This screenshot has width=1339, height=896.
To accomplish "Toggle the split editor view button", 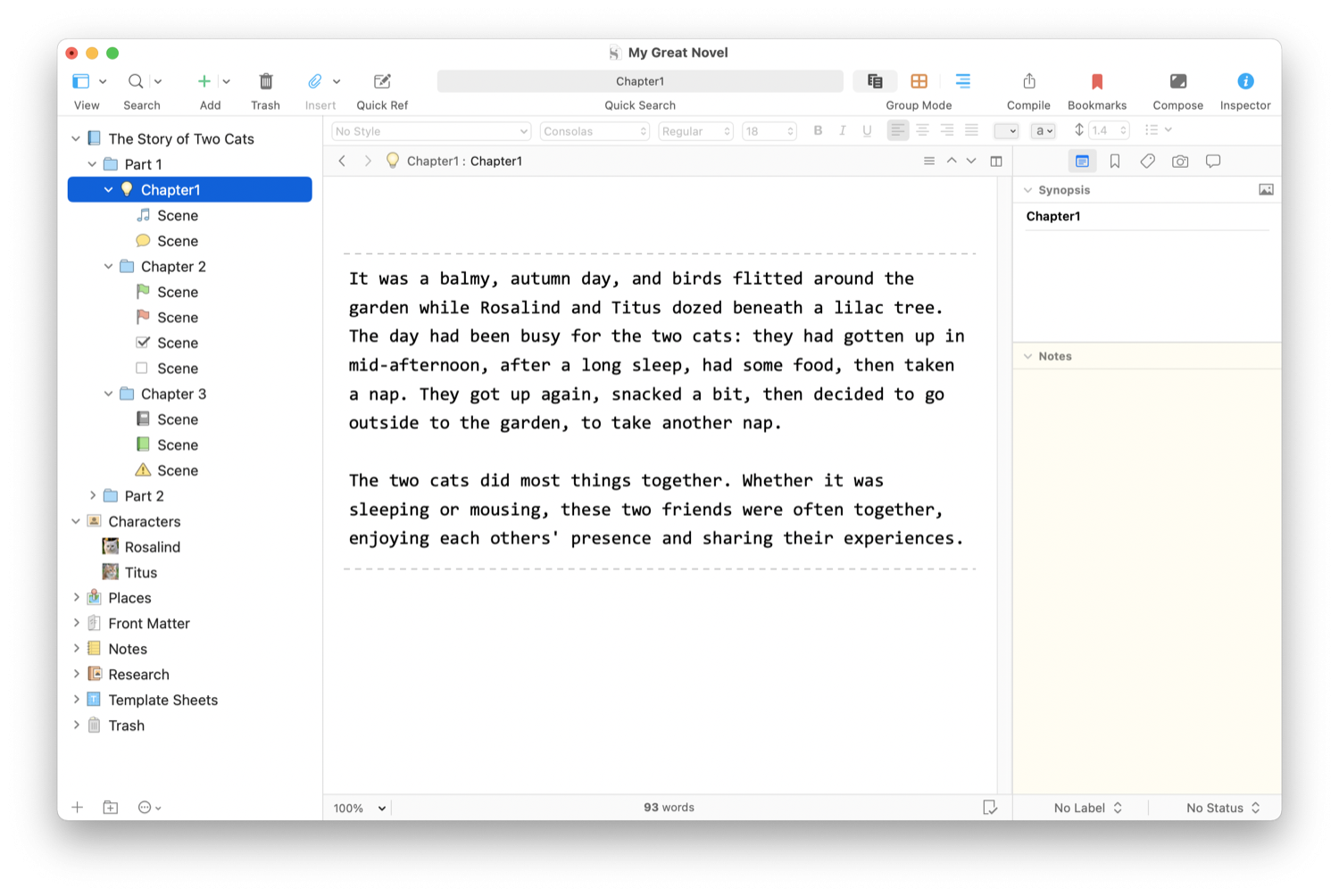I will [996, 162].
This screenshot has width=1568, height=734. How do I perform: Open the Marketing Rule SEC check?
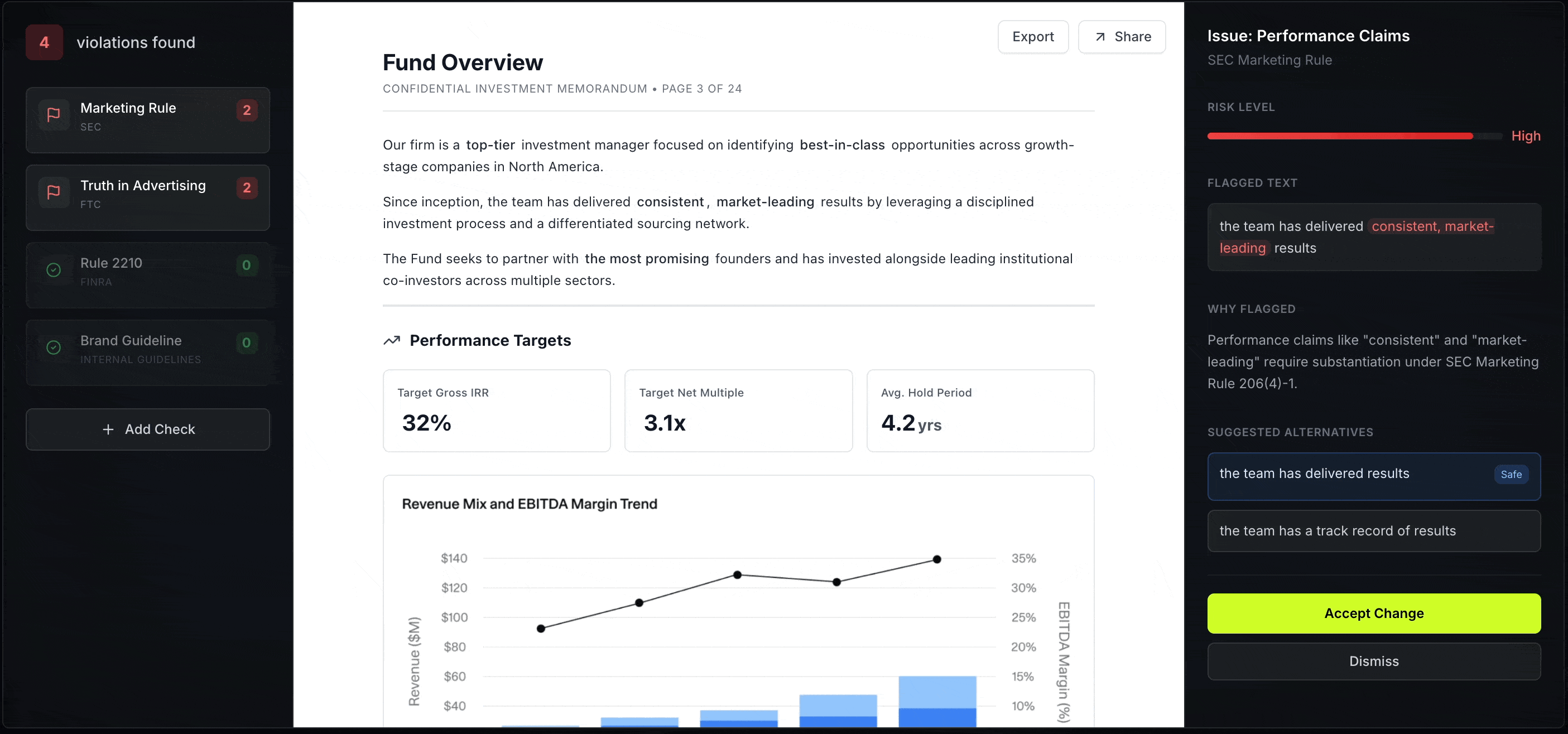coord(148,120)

------------

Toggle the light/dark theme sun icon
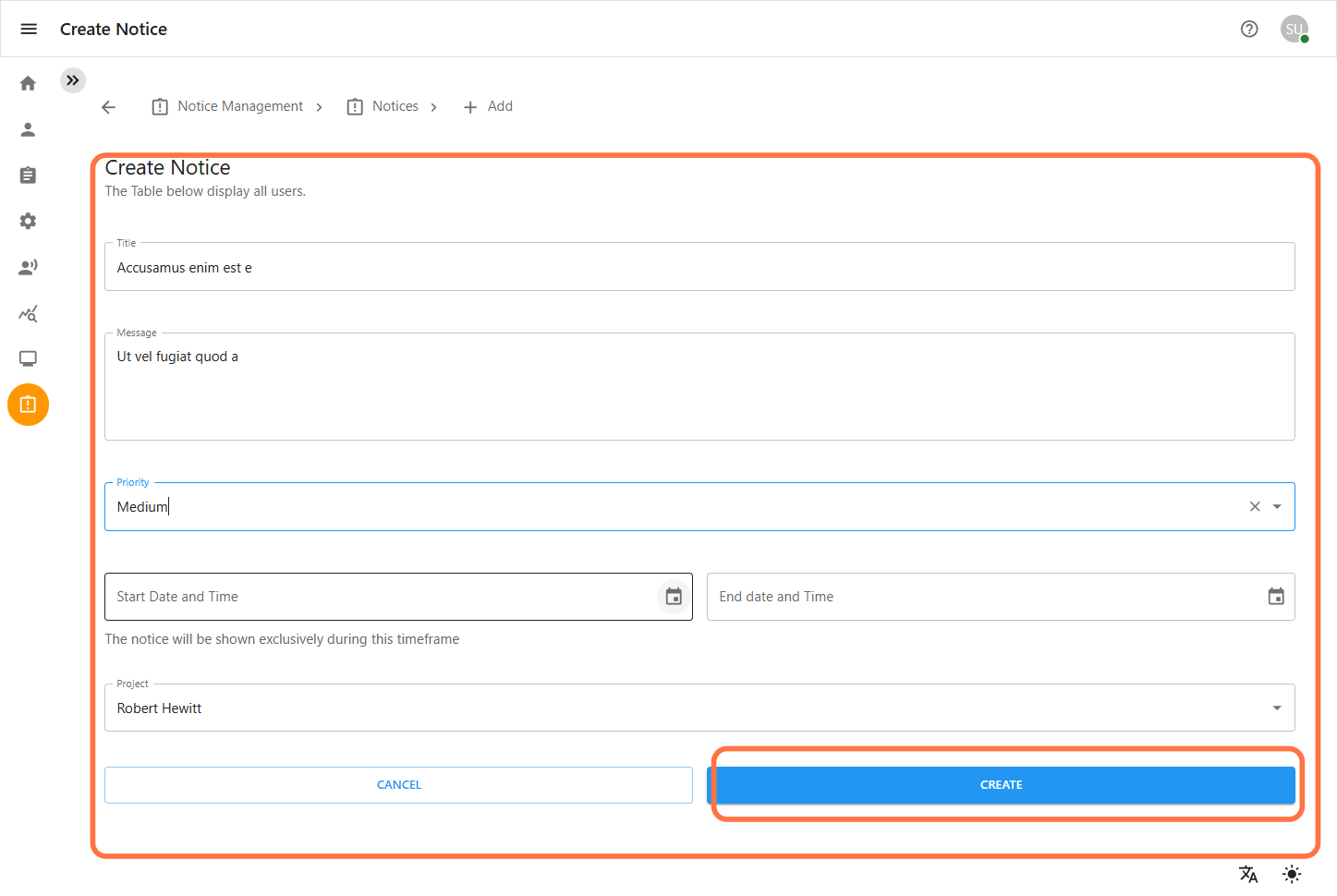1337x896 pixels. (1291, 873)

------------

→ PROBLEM: Render the material from the line with "This screenshot has width=1568, height=734." to the line with "coord(148,120)" as a two-column CSV with the columns instruction and location. Each row holds one instruction and its answer, each in a single quoted field with line breaks replaced by spaces, and the pictures are left out.

→ SOLUTION FOR THIS PROBLEM:
instruction,location
"This screenshot has width=1568, height=734. How do I perform: Open the Marketing Rule SEC check?","coord(148,120)"